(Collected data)

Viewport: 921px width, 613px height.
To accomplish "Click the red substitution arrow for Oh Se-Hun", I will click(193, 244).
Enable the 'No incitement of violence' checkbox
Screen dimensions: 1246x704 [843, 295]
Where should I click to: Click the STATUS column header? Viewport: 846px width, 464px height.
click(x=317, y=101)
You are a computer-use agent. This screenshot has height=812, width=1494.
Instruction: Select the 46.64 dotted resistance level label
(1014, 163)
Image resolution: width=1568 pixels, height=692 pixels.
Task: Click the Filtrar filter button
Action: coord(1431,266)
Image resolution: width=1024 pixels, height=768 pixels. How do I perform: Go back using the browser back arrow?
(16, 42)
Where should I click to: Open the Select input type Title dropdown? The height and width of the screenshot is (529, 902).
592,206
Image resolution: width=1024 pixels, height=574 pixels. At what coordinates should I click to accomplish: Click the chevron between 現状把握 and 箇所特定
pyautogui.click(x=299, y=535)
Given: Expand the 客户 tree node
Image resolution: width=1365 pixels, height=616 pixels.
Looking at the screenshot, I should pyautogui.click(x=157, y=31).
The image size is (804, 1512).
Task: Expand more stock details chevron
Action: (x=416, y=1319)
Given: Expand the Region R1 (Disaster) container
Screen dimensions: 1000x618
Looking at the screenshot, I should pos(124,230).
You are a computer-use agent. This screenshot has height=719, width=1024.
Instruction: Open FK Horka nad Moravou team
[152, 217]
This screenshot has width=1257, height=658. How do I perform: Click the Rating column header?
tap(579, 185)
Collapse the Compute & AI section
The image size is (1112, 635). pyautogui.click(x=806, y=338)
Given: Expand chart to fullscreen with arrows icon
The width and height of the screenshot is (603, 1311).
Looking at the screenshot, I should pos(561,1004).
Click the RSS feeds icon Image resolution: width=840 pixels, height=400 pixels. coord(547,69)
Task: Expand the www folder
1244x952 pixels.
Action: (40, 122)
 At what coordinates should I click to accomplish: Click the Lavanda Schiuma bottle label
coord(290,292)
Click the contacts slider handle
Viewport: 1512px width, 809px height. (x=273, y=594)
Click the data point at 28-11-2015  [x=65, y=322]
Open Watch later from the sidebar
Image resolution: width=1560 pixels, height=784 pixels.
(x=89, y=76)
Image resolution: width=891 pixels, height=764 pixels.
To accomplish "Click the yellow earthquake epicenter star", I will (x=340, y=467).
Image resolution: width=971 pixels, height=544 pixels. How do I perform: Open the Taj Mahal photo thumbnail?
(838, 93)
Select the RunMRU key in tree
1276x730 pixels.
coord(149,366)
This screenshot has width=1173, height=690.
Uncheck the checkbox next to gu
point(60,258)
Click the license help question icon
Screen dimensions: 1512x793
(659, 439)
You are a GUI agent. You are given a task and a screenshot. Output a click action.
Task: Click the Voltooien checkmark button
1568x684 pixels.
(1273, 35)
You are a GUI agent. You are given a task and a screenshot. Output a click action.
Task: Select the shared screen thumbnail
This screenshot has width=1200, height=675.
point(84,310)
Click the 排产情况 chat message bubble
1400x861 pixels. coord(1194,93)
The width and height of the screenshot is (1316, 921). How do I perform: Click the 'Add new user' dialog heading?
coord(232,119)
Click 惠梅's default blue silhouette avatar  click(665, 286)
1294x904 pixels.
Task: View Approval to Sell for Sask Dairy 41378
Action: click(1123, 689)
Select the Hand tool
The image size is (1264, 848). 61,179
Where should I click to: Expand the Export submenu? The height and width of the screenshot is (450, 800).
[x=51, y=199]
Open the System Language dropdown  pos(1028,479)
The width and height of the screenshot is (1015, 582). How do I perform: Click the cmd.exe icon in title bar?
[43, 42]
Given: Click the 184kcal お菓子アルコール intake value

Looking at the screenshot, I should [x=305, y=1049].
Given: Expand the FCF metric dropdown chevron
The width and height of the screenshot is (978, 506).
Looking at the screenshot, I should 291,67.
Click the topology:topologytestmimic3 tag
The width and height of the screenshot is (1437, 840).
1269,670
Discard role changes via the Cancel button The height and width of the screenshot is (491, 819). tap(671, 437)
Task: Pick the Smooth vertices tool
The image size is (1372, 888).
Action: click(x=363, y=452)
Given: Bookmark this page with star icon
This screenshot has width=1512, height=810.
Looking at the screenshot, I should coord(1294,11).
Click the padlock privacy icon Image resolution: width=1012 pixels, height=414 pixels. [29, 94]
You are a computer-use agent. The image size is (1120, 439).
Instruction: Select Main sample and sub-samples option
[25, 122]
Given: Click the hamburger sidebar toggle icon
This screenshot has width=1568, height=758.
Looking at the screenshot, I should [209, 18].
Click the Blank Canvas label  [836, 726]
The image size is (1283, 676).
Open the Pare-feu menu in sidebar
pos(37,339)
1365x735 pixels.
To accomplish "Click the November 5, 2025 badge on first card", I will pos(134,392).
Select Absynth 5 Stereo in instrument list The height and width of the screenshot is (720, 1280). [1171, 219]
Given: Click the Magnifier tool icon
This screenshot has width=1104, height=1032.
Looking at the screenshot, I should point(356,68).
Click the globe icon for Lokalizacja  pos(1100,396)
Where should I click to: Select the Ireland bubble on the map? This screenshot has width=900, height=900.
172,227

YOUR TASK:
What you return must be the lines above that run from the line with "Task: Pick the Smooth vertices tool" to the line with "You are a computer-use agent. The", inclusive, each copied exactly.

TASK RESPONSE:
Task: Pick the Smooth vertices tool
The image size is (1372, 888).
Action: click(x=363, y=452)
Given: Bookmark this page with star icon
This screenshot has width=1512, height=810.
Looking at the screenshot, I should coord(1294,11).
Click the padlock privacy icon Image resolution: width=1012 pixels, height=414 pixels. [29, 94]
You are a computer-use agent. The image size is (1120, 439).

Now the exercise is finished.